The Spanish company said in its annual report that its profits revealed the negative impact of the integration of Jean Paul Gaultier fragrances to its portfolio of brands, and the significant investment effort behind its brands to achieve their growth objectives.
Despite last year’s results, the Barcelona-based company said the strategic investments will help it achieve its goal of reaching 2 billion euros in revenue by 2017 and growth of 33% in the three-year period between 2015 and 2017.
2015 also marked a key year for the company with the acquisition of the luxury fragrance houses Penhaligon’s from the UK and L’Artisan Parfumeur from France. By the end of 2016, Puig hopes to see a double-digit growth.
Most of Puig’s annual revenue was generated outside of Spain, representing 86% of the total, however the company’s Spanish business grew by 8% in the period.
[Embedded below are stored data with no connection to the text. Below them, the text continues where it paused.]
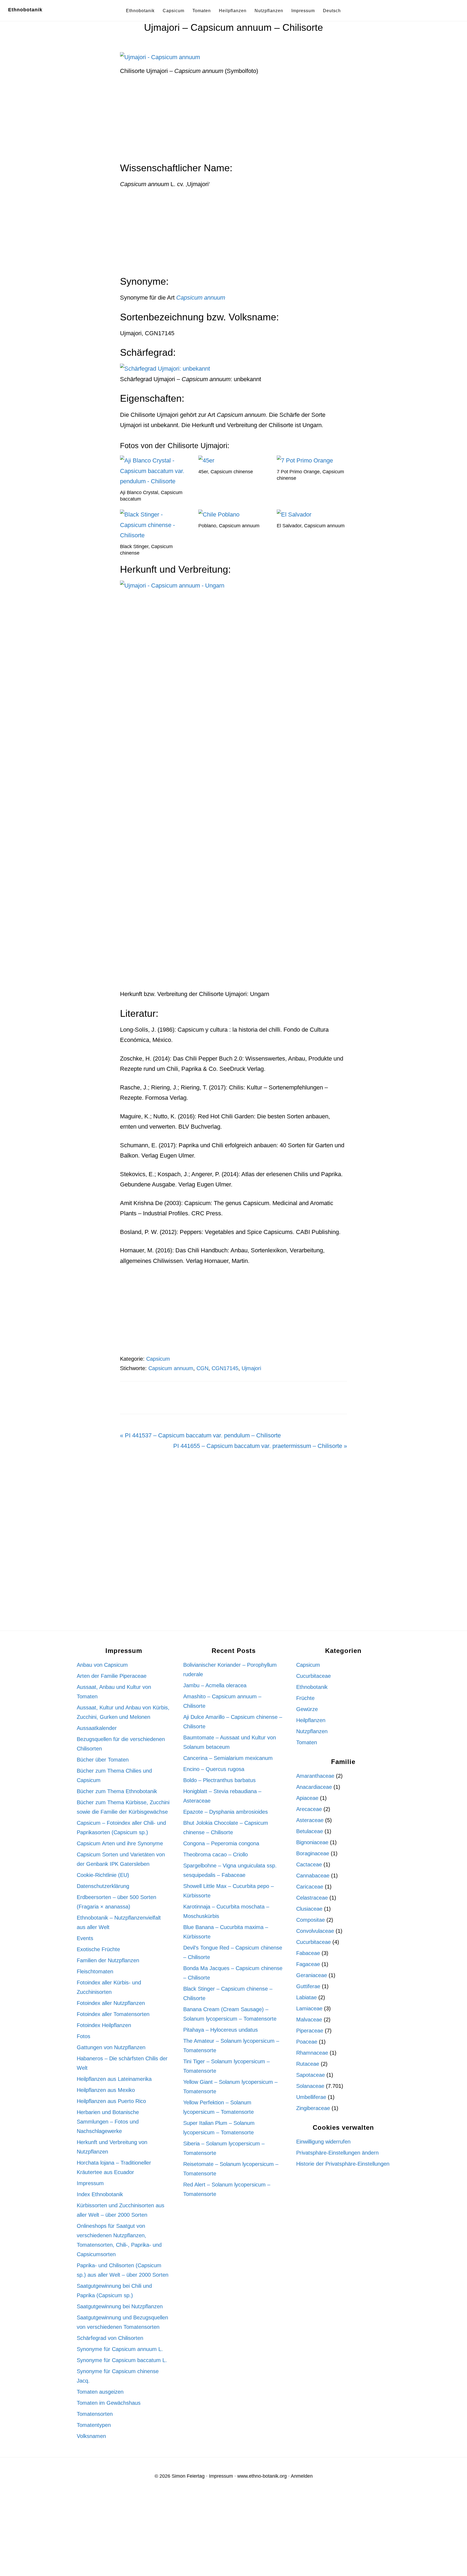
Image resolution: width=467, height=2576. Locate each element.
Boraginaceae (312, 1853)
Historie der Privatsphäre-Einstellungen (342, 2164)
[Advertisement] (233, 122)
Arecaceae (309, 1809)
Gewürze (307, 1709)
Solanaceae (310, 2086)
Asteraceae (309, 1820)
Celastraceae (312, 1898)
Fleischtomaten (95, 1971)
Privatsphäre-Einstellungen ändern (337, 2153)
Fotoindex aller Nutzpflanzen (111, 2003)
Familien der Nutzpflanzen (108, 1960)
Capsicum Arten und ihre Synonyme (120, 1843)
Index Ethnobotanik (100, 2194)
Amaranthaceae (315, 1776)
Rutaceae (307, 2064)
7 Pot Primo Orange (298, 471)
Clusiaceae (309, 1909)
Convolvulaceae (315, 1931)
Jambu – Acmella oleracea (214, 1685)
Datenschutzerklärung (103, 1886)
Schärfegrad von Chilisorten (110, 2338)
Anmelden (302, 2476)
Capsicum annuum (239, 525)
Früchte (305, 1698)
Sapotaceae (310, 2075)
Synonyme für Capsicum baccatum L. (122, 2360)
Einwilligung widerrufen (323, 2142)
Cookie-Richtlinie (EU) (103, 1875)
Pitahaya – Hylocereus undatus (220, 2030)
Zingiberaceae (313, 2108)
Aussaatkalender (97, 1728)
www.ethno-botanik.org (262, 2476)
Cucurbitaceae (313, 1676)
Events (85, 1938)
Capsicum (158, 1359)
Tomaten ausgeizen (100, 2392)
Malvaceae (309, 2019)
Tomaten (306, 1742)
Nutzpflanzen (312, 1731)
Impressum (90, 2183)
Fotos (83, 2036)
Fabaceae (308, 1953)
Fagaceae (308, 1964)
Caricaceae (309, 1887)
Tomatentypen (94, 2425)
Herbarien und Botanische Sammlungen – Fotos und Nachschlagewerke (108, 2121)
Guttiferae (308, 1986)
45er (203, 471)
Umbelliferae (311, 2097)
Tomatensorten (95, 2414)
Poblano (207, 525)
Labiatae (306, 1997)
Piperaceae (309, 2031)
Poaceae (306, 2042)
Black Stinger (134, 546)
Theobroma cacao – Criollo (215, 1854)
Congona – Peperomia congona (221, 1843)
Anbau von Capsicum (102, 1665)
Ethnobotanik (25, 9)
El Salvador (289, 525)
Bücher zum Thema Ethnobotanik (117, 1791)
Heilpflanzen (310, 1720)
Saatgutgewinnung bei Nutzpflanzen (120, 2306)
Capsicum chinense (232, 471)
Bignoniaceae (312, 1842)
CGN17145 (225, 1368)
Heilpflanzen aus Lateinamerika (114, 2079)
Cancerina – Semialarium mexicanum (228, 1758)
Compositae (310, 1920)
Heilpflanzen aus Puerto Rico (111, 2101)
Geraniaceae (311, 1975)
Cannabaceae (312, 1876)
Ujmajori (251, 1368)
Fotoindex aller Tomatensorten (113, 2014)
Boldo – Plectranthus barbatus (219, 1780)
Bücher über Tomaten (103, 1760)
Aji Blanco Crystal (139, 492)
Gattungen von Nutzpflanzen (111, 2047)
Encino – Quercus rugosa (213, 1769)
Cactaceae (309, 1864)
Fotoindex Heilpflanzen (104, 2025)
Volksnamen (91, 2436)
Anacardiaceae (314, 1787)
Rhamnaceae (312, 2053)
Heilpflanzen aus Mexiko (106, 2090)
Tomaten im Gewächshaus (109, 2403)
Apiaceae (307, 1798)
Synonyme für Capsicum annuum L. (120, 2349)
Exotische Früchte (98, 1949)
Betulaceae (309, 1831)
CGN (202, 1368)
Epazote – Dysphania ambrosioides (225, 1812)
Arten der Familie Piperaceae (111, 1676)
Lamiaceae (309, 2008)
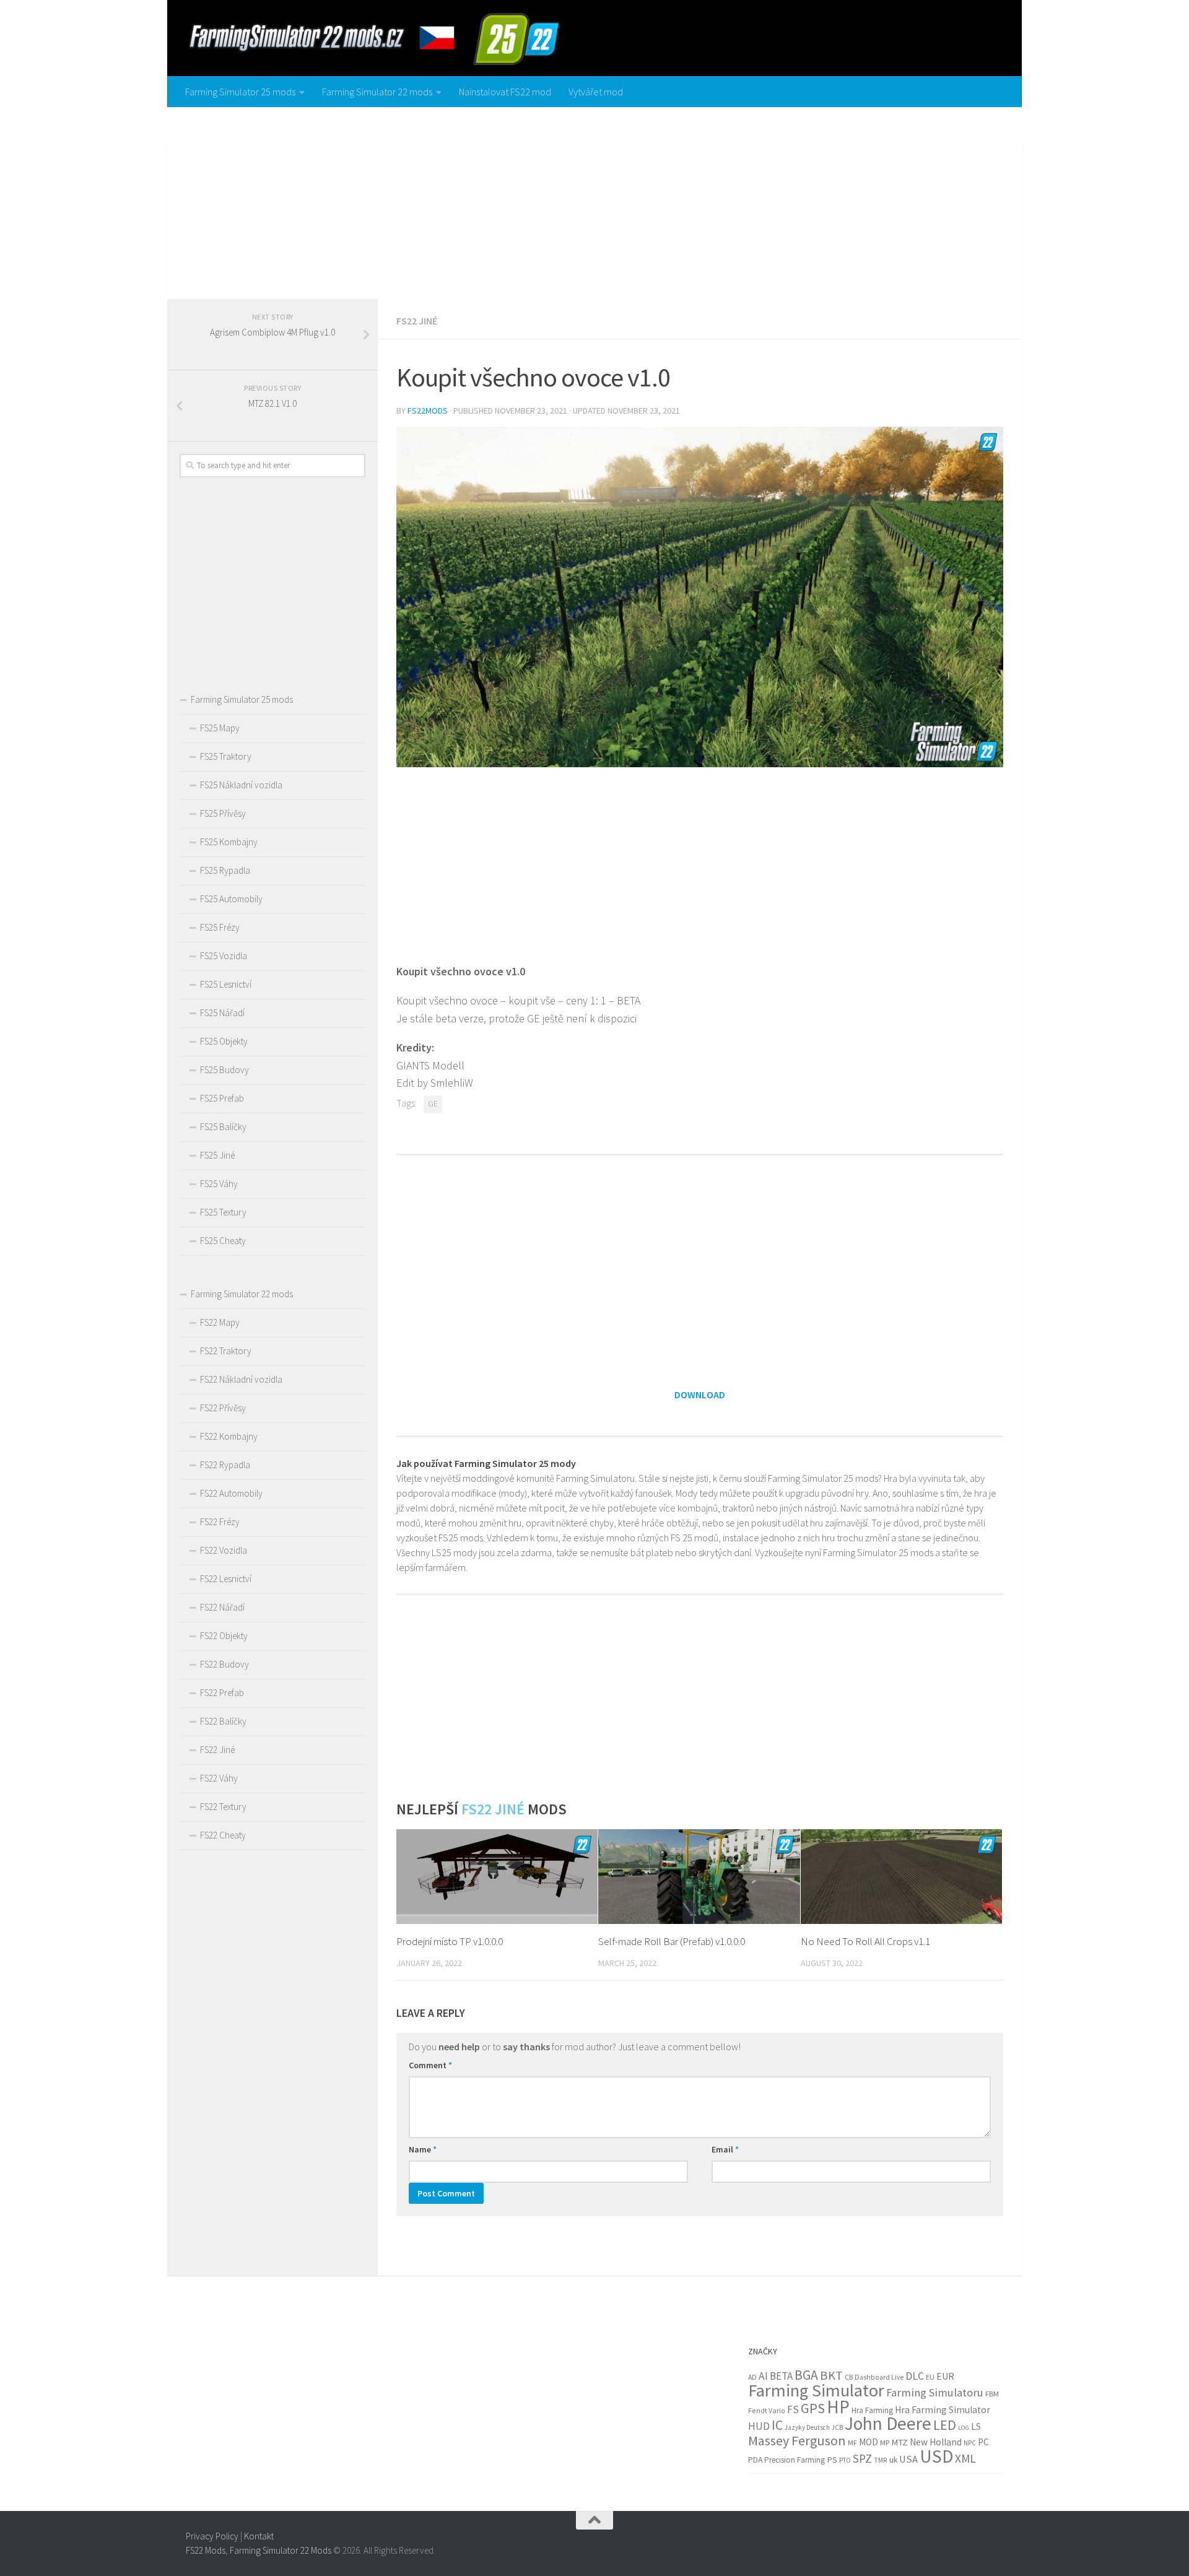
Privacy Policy (212, 2536)
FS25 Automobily (231, 899)
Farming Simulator (816, 2390)
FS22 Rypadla (225, 1465)
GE (433, 1104)
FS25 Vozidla (223, 956)
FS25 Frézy (220, 927)
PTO (845, 2460)
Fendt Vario (766, 2410)
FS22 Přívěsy (223, 1408)
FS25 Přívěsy (223, 813)
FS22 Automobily (231, 1493)
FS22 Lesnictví (225, 1579)
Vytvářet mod (595, 91)
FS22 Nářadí (222, 1607)
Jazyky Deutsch (807, 2427)
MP (884, 2442)
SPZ (862, 2458)
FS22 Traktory (225, 1351)
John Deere (888, 2423)
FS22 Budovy (224, 1664)
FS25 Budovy (224, 1070)
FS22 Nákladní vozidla (241, 1379)
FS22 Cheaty (223, 1835)
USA (908, 2459)
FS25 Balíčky (223, 1127)
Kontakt (259, 2536)
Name (423, 2149)
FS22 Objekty (224, 1636)
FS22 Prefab (222, 1693)
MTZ (899, 2442)
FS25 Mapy (220, 728)
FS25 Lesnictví (225, 984)
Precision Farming (794, 2460)
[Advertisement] (594, 200)
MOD (868, 2442)
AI (763, 2376)
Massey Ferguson (797, 2440)
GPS (813, 2408)
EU (930, 2377)
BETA (781, 2376)
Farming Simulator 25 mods (240, 91)
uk (893, 2460)
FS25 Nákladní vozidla (241, 785)
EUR (945, 2376)
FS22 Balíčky (223, 1721)
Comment (430, 2065)
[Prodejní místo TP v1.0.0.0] (497, 1876)
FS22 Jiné (416, 321)
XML (965, 2458)
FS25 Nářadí (222, 1013)
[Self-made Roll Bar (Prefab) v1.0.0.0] (698, 1876)
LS (976, 2426)
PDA (755, 2459)
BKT (831, 2375)
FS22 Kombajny (229, 1436)
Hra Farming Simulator (942, 2410)
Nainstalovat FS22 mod (505, 91)
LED (944, 2425)
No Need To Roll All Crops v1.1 (865, 1941)
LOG (963, 2428)
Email (725, 2149)
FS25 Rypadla (225, 870)
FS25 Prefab (222, 1098)
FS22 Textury (223, 1806)
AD (752, 2377)
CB (849, 2377)
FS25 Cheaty (223, 1241)
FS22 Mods (205, 2550)
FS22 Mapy (220, 1322)
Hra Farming (872, 2410)
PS (832, 2459)
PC (983, 2442)
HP (838, 2406)
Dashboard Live (879, 2377)
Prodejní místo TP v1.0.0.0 (449, 1941)
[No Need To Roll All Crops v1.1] (901, 1876)
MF (852, 2442)
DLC (914, 2376)
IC (777, 2425)
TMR (880, 2460)
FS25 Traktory (225, 756)
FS (793, 2409)
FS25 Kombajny (229, 842)
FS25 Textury (223, 1212)
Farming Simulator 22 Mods (280, 2550)
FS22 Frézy (220, 1522)
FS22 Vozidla (223, 1550)
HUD (759, 2426)
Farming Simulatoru (934, 2392)
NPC (970, 2443)
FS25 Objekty (224, 1041)
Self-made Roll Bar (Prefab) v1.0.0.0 (671, 1941)
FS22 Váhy (219, 1778)
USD (936, 2456)
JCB (837, 2427)
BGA (806, 2375)
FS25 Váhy (219, 1184)
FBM (992, 2393)
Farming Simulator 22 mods (377, 91)
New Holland (936, 2442)
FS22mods (427, 410)
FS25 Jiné (217, 1155)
Meanwhile, emerging markets accounted for almost half of the company’s business with 47% of the total generated outside of the European Union and North America.
Puig sells its products in more than 150 countries and operates its own stores in 22 markets. Its Spanish production plants accounted for 68% of the total number of units sold around the world, while its French production center represented 29% of the total. At the end of 2015, the Spanish company had 4,483 employees.